Tuesday, January 15, 2013

Shell Game

The beauty of the beach, if you're an inveterate beachcomber, as I am, is that, from one day to the next, you never know what you're going to find.

This morning, I stumbled upon a sand dollar, only the second time that's happened in the eons that I've been beachcombing. Actually a marine animal, not a shell, the keyhole sand dollar lives on the floor of the ocean, usually in and around the Caribbean Sea. So this guy was a long way from home. And dead, of course.

Sand dollars, bleached white by the sun, are a rare find on northern beaches.

Every beach has its own culture and even that changes with the tide. The morning after my son's wedding in Westhampton a couple of years ago, I took a walk on the beach in front of the hotel. It was littered with large clam shells, something we don't find in abundance on the beach in Montauk. I lugged two shopping bags full home.

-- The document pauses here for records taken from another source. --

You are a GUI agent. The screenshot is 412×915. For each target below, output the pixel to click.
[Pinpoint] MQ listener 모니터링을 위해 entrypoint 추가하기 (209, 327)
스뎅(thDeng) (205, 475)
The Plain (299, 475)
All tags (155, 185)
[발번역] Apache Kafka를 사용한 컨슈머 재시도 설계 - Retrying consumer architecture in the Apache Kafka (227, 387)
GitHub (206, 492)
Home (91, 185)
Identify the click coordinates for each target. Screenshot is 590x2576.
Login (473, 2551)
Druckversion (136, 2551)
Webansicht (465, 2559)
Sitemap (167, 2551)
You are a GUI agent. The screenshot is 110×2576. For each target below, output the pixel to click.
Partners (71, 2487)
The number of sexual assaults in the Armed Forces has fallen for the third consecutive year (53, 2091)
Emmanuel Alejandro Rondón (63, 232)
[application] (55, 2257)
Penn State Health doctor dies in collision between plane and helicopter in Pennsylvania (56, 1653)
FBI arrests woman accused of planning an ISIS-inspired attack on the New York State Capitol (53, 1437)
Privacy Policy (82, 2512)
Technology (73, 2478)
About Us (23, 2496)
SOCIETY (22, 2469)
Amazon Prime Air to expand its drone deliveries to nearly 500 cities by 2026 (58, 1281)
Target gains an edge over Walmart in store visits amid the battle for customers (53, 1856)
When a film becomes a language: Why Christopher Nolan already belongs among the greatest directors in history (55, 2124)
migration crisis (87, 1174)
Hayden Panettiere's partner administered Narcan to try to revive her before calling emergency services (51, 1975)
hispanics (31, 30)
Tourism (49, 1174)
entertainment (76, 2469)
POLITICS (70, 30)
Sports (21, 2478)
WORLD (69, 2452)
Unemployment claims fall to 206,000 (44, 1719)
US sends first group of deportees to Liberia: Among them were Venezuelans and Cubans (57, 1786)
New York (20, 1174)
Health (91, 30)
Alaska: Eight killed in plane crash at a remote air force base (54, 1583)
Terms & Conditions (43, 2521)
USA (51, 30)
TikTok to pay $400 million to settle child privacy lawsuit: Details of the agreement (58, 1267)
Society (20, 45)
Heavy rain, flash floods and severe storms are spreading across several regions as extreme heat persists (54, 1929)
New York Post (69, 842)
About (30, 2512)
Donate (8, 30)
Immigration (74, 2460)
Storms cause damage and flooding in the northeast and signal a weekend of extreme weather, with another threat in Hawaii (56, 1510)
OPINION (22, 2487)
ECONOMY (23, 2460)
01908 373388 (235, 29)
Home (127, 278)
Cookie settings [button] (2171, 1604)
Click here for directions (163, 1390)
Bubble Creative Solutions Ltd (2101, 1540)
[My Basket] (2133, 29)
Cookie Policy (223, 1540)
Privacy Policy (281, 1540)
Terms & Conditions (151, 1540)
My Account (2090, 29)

This was news to Dot, my daughter-in-law Jennie's grandmother, who lives in Westhampton. "We rarely see them," she said.

Still, I've been meaning to go back to Westhampton to check it out. Then this fall, buckets full of them showed up on our beach. Go figure.


A walk on the beach by the lighthouse last week yielded a bounty of the largest oyster shells I've ever found out here;


The beaches at Lazy Point, scallop shells of every hue;


And the beach right here, in front of the Atlantic Terrace, snail shells uncommon for their size and color.


Shells or not...beauty and the beach.